The myelin basic protein level is elevated during acute exacerbations of MS. Oligoclonal bands (OCBs) are found in 83% to 95% of patients in whom definite MS is eventually diagnosed.

OCBs are also seen in 25% to 50% of patients with other inflammatory diseases of the nervous system, including viral, bacterial, and fungal infections and CNS vasculitis. In addition, they can be found in patients with cancers of the nervous system, CNS syphilis, other demyelinating diseases, and some parasitic diseases. OCBs generally disappear in patients who are recovering from brain infections, but the unique pattern seen in MS patients does not change over time. It is important to perform simultaneous measurement of OCBs in the blood.

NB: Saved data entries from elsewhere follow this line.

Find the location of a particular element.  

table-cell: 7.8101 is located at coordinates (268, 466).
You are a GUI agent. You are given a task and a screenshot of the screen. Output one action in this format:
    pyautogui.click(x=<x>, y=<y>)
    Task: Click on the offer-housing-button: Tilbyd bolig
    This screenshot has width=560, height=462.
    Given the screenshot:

The CSF IgG index gives invaluable information about abnormal immunoglobulin synthesis in the brain. An abnormal index can be found in about 90% of patients with MS, but it is not disease specific and may also occur in more than 50% of patients with inflammatory and infectious disease of the CSF.

Many patients refuse a lumbar puncture because of fear of paralysis or severe headaches or other unjustified fears. Patient education materials, such as the accompanying guide to lumbar puncture, may help allay such fears.

Often, the more convenient MRI scans is performed instead of the lumbar puncture. While MRI has become the most commonly used surrogate marker for MS, it is neither 100% sensitive nor 100% specific. The lumbar puncture remains a simple examination that yields valuable information. Together, a negative MRI scan of the brain with contrast, a negative lumbar puncture with OCB and CSF index, and a negative evoked potentials study form a very powerful argument against a diagnosis of MS.